YOUR ASSIGNMENT: With no edits of any kind, print each record that follows.
Segment Start: INFORMATION PROVIDED
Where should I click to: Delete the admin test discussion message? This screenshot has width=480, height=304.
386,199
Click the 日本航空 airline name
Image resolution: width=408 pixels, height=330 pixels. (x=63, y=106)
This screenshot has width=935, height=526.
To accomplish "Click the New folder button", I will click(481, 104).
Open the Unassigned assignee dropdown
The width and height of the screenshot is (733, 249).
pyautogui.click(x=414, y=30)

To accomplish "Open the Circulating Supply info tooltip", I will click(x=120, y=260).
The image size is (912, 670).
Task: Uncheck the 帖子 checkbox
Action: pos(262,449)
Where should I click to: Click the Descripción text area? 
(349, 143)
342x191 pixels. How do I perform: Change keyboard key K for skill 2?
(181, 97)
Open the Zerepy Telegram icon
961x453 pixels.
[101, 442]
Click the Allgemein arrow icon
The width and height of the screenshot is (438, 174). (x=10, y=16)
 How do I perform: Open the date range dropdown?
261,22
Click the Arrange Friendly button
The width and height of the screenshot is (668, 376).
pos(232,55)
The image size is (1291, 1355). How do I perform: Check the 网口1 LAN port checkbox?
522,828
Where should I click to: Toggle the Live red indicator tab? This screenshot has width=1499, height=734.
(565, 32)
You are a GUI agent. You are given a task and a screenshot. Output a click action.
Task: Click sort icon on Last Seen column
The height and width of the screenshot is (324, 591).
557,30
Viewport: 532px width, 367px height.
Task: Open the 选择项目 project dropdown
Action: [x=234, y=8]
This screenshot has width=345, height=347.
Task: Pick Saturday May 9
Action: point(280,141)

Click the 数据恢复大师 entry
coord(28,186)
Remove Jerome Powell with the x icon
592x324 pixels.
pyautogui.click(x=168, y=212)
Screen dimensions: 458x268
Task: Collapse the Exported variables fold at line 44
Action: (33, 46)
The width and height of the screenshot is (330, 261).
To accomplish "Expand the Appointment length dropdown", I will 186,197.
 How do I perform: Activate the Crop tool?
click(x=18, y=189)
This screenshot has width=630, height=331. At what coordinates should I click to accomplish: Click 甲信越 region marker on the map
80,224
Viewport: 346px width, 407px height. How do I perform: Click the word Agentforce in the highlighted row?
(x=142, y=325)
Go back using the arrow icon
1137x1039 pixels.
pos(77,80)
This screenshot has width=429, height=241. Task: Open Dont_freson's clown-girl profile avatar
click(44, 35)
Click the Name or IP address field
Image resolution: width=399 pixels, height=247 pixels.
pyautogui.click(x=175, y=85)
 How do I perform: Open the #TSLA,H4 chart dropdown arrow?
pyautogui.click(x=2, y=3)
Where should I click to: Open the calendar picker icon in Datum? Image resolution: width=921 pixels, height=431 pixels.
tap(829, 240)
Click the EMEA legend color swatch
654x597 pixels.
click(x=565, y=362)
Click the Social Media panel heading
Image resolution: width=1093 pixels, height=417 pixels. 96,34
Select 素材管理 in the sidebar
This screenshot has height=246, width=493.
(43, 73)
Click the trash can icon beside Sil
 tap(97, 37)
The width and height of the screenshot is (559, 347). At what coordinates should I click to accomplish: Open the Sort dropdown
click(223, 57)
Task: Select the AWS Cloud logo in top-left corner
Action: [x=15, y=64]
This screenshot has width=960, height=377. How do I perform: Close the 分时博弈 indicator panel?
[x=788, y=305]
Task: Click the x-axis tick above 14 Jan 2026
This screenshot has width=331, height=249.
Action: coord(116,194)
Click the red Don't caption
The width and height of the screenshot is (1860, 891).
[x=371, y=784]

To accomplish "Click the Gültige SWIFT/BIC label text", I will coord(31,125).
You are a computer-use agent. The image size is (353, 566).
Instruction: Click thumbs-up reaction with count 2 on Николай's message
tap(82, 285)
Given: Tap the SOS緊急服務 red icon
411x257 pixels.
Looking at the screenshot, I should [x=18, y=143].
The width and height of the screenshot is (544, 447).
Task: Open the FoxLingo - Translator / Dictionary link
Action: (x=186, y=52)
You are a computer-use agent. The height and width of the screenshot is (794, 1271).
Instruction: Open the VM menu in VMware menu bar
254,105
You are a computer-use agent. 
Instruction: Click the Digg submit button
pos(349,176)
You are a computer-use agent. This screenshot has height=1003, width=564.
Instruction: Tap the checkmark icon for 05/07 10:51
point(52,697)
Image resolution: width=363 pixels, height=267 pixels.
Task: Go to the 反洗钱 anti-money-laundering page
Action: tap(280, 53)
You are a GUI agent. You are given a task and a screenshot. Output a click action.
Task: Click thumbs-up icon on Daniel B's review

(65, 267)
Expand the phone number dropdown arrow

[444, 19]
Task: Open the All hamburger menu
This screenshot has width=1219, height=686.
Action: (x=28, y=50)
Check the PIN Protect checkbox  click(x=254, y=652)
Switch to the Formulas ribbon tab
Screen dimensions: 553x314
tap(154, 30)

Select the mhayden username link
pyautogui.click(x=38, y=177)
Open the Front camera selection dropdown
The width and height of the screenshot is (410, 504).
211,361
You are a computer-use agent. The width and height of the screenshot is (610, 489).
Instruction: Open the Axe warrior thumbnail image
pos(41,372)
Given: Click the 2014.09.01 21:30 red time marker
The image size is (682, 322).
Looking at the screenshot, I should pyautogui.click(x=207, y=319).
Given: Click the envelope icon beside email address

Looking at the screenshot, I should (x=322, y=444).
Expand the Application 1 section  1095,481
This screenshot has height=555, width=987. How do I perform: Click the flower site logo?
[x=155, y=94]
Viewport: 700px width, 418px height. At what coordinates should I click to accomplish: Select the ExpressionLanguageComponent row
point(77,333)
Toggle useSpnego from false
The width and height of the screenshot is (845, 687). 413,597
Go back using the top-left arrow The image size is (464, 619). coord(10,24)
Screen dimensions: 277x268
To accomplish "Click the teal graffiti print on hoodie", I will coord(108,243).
Segment End: INFORMATION PROVIDED
RESPONSE:
Where should I click to: Delete the admin test discussion message? This screenshot has width=480, height=304.
386,199
Click the 日本航空 airline name
Image resolution: width=408 pixels, height=330 pixels. (x=63, y=106)
This screenshot has width=935, height=526.
To accomplish "Click the New folder button", I will click(481, 104).
Open the Unassigned assignee dropdown
The width and height of the screenshot is (733, 249).
pyautogui.click(x=414, y=30)

To accomplish "Open the Circulating Supply info tooltip", I will click(x=120, y=260).
The image size is (912, 670).
Task: Uncheck the 帖子 checkbox
Action: pos(262,449)
Where should I click to: Click the Descripción text area? 
(349, 143)
342x191 pixels. How do I perform: Change keyboard key K for skill 2?
(181, 97)
Open the Zerepy Telegram icon
961x453 pixels.
[101, 442]
Click the Allgemein arrow icon
The width and height of the screenshot is (438, 174). (x=10, y=16)
 How do I perform: Open the date range dropdown?
261,22
Click the Arrange Friendly button
The width and height of the screenshot is (668, 376).
pos(232,55)
The image size is (1291, 1355). How do I perform: Check the 网口1 LAN port checkbox?
522,828
Where should I click to: Toggle the Live red indicator tab? This screenshot has width=1499, height=734.
(565, 32)
You are a GUI agent. You are given a task and a screenshot. Output a click action.
Task: Click sort icon on Last Seen column
The height and width of the screenshot is (324, 591).
557,30
Viewport: 532px width, 367px height.
Task: Open the 选择项目 project dropdown
Action: [x=234, y=8]
This screenshot has width=345, height=347.
Task: Pick Saturday May 9
Action: point(280,141)

Click the 数据恢复大师 entry
coord(28,186)
Remove Jerome Powell with the x icon
592x324 pixels.
pyautogui.click(x=168, y=212)
Screen dimensions: 458x268
Task: Collapse the Exported variables fold at line 44
Action: (33, 46)
The width and height of the screenshot is (330, 261).
To accomplish "Expand the Appointment length dropdown", I will 186,197.
 How do I perform: Activate the Crop tool?
click(x=18, y=189)
This screenshot has width=630, height=331. At what coordinates should I click to accomplish: Click 甲信越 region marker on the map
80,224
Viewport: 346px width, 407px height. How do I perform: Click the word Agentforce in the highlighted row?
(x=142, y=325)
Go back using the arrow icon
1137x1039 pixels.
pos(77,80)
This screenshot has width=429, height=241. Task: Open Dont_freson's clown-girl profile avatar
click(44, 35)
Click the Name or IP address field
Image resolution: width=399 pixels, height=247 pixels.
pyautogui.click(x=175, y=85)
 How do I perform: Open the #TSLA,H4 chart dropdown arrow?
pyautogui.click(x=2, y=3)
Where should I click to: Open the calendar picker icon in Datum? Image resolution: width=921 pixels, height=431 pixels.
tap(829, 240)
Click the EMEA legend color swatch
654x597 pixels.
click(x=565, y=362)
Click the Social Media panel heading
Image resolution: width=1093 pixels, height=417 pixels. 96,34
Select 素材管理 in the sidebar
This screenshot has height=246, width=493.
(43, 73)
Click the trash can icon beside Sil
 tap(97, 37)
The width and height of the screenshot is (559, 347). At what coordinates should I click to accomplish: Open the Sort dropdown
click(223, 57)
Task: Select the AWS Cloud logo in top-left corner
Action: [x=15, y=64]
This screenshot has width=960, height=377. How do I perform: Close the 分时博弈 indicator panel?
[x=788, y=305]
Task: Click the x-axis tick above 14 Jan 2026
This screenshot has width=331, height=249.
Action: coord(116,194)
Click the red Don't caption
The width and height of the screenshot is (1860, 891).
[x=371, y=784]

To accomplish "Click the Gültige SWIFT/BIC label text", I will coord(31,125).
You are a computer-use agent. The image size is (353, 566).
Instruction: Click thumbs-up reaction with count 2 on Николай's message
tap(82, 285)
Given: Tap the SOS緊急服務 red icon
411x257 pixels.
Looking at the screenshot, I should [x=18, y=143].
The width and height of the screenshot is (544, 447).
Task: Open the FoxLingo - Translator / Dictionary link
Action: (x=186, y=52)
You are a computer-use agent. The height and width of the screenshot is (794, 1271).
Instruction: Open the VM menu in VMware menu bar
254,105
You are a computer-use agent. 
Instruction: Click the Digg submit button
pos(349,176)
You are a computer-use agent. This screenshot has height=1003, width=564.
Instruction: Tap the checkmark icon for 05/07 10:51
point(52,697)
Image resolution: width=363 pixels, height=267 pixels.
Task: Go to the 反洗钱 anti-money-laundering page
Action: tap(280, 53)
You are a GUI agent. You are given a task and a screenshot. Output a click action.
Task: Click thumbs-up icon on Daniel B's review

(65, 267)
Expand the phone number dropdown arrow

[444, 19]
Task: Open the All hamburger menu
This screenshot has width=1219, height=686.
Action: (x=28, y=50)
Check the PIN Protect checkbox  click(x=254, y=652)
Switch to the Formulas ribbon tab
Screen dimensions: 553x314
tap(154, 30)

Select the mhayden username link
pyautogui.click(x=38, y=177)
Open the Front camera selection dropdown
The width and height of the screenshot is (410, 504).
211,361
You are a computer-use agent. The width and height of the screenshot is (610, 489).
Instruction: Open the Axe warrior thumbnail image
pos(41,372)
Given: Click the 2014.09.01 21:30 red time marker
The image size is (682, 322).
Looking at the screenshot, I should pyautogui.click(x=207, y=319).
Given: Click the envelope icon beside email address

Looking at the screenshot, I should (x=322, y=444).
Expand the Application 1 section  1095,481
This screenshot has height=555, width=987. How do I perform: Click the flower site logo?
[x=155, y=94]
Viewport: 700px width, 418px height. At what coordinates should I click to accomplish: Select the ExpressionLanguageComponent row
point(77,333)
Toggle useSpnego from false
The width and height of the screenshot is (845, 687). 413,597
Go back using the top-left arrow The image size is (464, 619). coord(10,24)
Screen dimensions: 277x268
To accomplish "Click the teal graffiti print on hoodie", I will coord(108,243).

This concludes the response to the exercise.